# Ruohottuneen polun päässä löysin kultaiset muistot"



## Olga_Olga

Hi!
could anyone help translate this phrase (it's on a postcard) into English, I'm not sure even about the language... the prase: "Ruohottuneen polun päässä löysin kultaiset muistot."?
thank you.
Olga


----------



## jonquiliser

Hello,

At the end of the path which is covered by grass I found the golden memories. 

Something like that.


----------



## Gavril

jonquiliser said:


> Hello,
> 
> At the end of the path which is covered by grass I found the golden memories.
> 
> Something like that.



Is _kultainen muisto _a normal expression in Finnish?

If not, is it possible that _muistot _is (in this case) a shortened form of _muistomerkit_?


----------



## sakvaka

It's very normal, just as _kultainen nuoruus_ (golden youth). We have also the saying _aika kultaa muistot_ (time sweetens the memories).

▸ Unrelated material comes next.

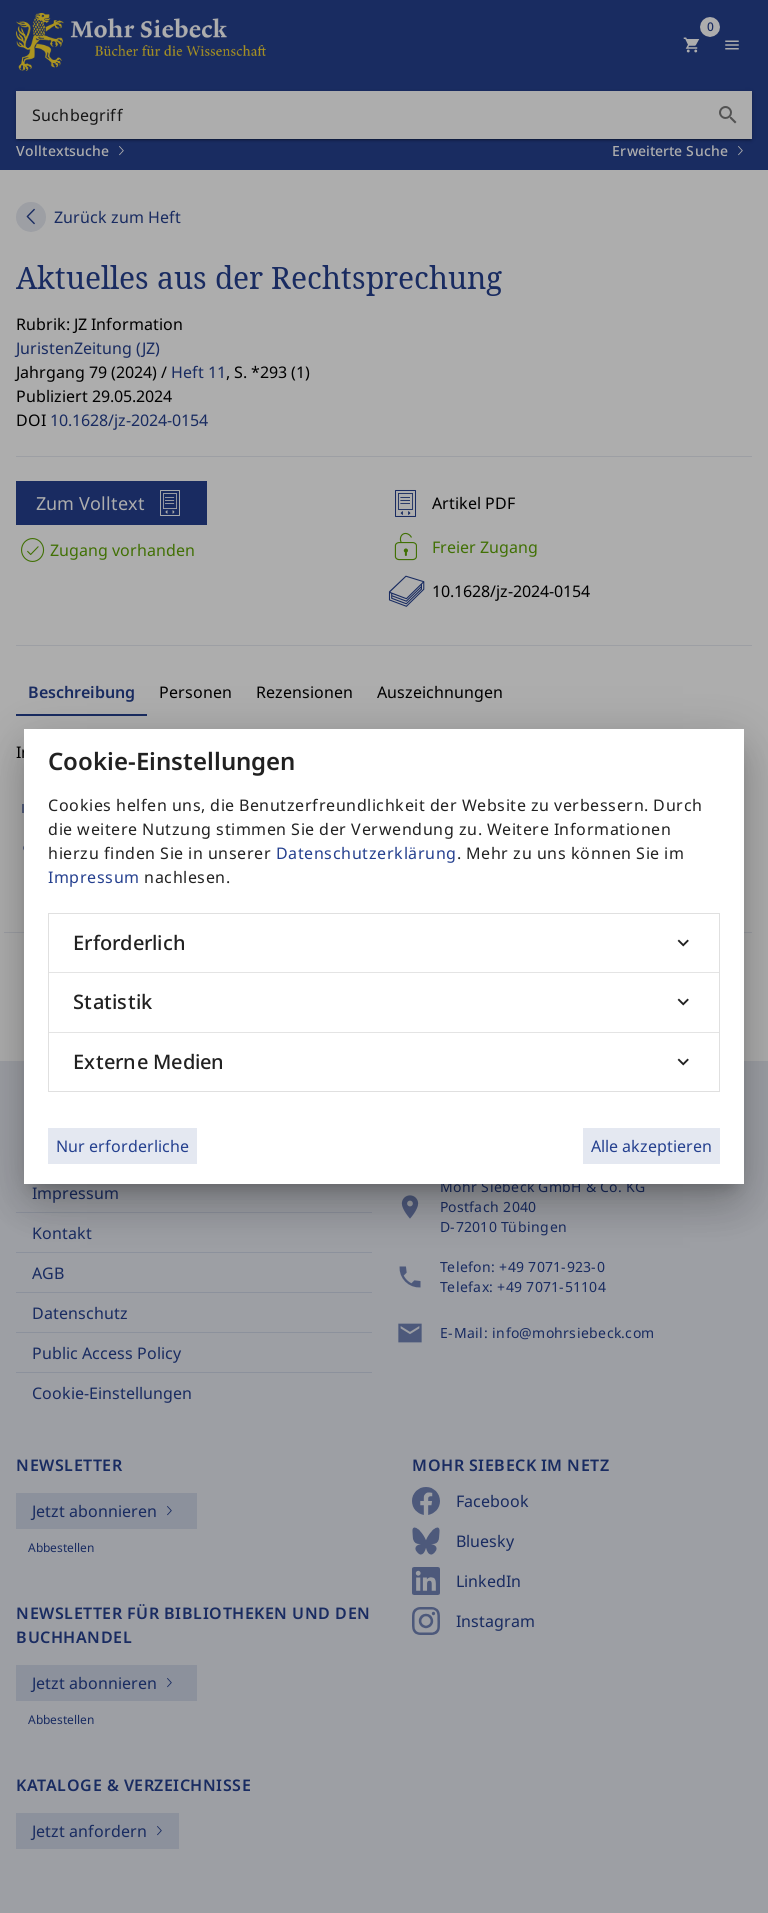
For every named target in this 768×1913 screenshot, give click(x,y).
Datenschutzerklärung (366, 853)
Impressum (94, 877)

_Muistomerkit_ is not possible.


----------



## hui

Gavril said:


> Is _kultainen muisto _a normal expression in Finnish?


Yes, in plural: _kultaiset muistot._



> If not, is it possible that _muistot _is (in this case) a shortened form of _muistomerkit_?


No. If the meaning were _muistomerkit_, the writer has completely failed to express it.

Although _muisto _can mean _muistomerkki_, (1) ruins, remnant, relic, mark of natural event, or (2) monument, neither of those fit in the romantic / poetic / figurative language used. It could also be short form of _muistoesine_ (keepsake, memento) but that does not sound much better.

_Ruohottunut polku _is also a poetic expression (in some sence, at least).


----------